Where is the factual information on the cost of educational consulting and the potential benefits, instead just inviting people to once again whine and complain and shake their heads in agreement with this highly aggressive reporter and his adolescent series of character assassinations.
Aside from some recent and somewhat relevant stories on true government corruption which focused on actual endemic issues, there is a consistent theme of assassinating the character of an individual person. Beaudet comes across as mean and abrasive, but the actual story isn’t usually relevant to a big picture issue (such as the millions of dollars that are being wasted by two man cop teams standing over man holes chatting with construction workers) and often reeks of some angry informant wanting revenge.
Beaudets stories provide sensational trailers to run during high rated Fox shows like American Idol (or now X Factor) to drag people into watching Fox 25 low rated local news (other than from a Herald poll of course). When Beaudets story didn’t completely destroy his target, he runs more stories on that PERSON. In the case of Sheriff James Diapola, Fox Undercover didn’t have to keep running stories because the Sheriff took his own life after one of Beaudet’s aggressive spots.
Beaudet calls himself relentless, but I see that word more as reserved for things such as cancerous tumors and terrorists and doesn’t seem like something to brag about. I would guess that that type of relentlessness was what brought News Corp into the mess that it is in right now, crossing the line of needing increasingly more sensational fodder.
He also appears to lie on his website, claiming that he always asks his subjects for an interview first when it seems pretty obvious to me that nobody that he is running stories on is prepared for the discussion (Beaudet seems to jump in front of them, unsuspectingly) and while a relentless reporter is distasteful a deceptive one is untrustworthy (and this guy teaches journalism at Emerson too!). If you just corner someone you are never going to have a balanced and insightful story but you will always have someone looking sandbagged.
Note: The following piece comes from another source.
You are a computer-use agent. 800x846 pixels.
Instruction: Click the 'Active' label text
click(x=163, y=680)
For me, the biggest selling points for news are accuracy and integrity. Secondly, it should also be tasteful, interesting and occasionally endearing. I do want to hear the good with the bad, but
I don’t trust someone whose news stories are predicated on surprising an interviewee. I suppose there are viewers out there who really want their news to be as shocking and as hard hitting as possible but other than for entertainment value (which wanes over time), I don’t really get that.
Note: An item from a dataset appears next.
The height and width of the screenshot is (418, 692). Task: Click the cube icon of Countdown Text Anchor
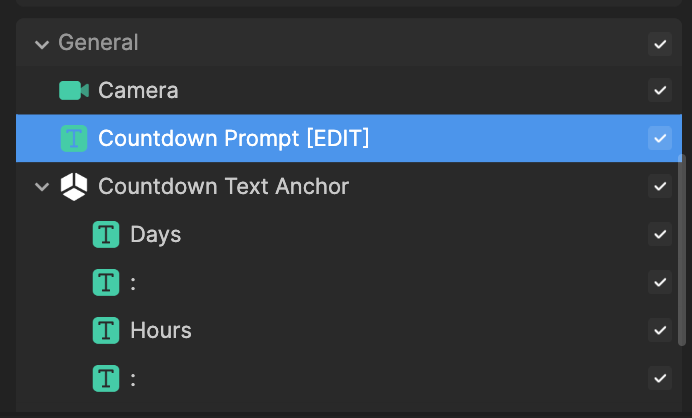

Mike Beaudet has been caught lying on a video that he seems to have made a few years back. He has also obstucted the protection of children by asking informants (and given them an incentive to) keep alleged risk to children a secret so he could make a big hit on the 10pm news months later. This is unacceptable an unethical.
Mike Beaudet needs to be fired from Fox 25 and Fox 25 needs to appologize before I will ever trust them again.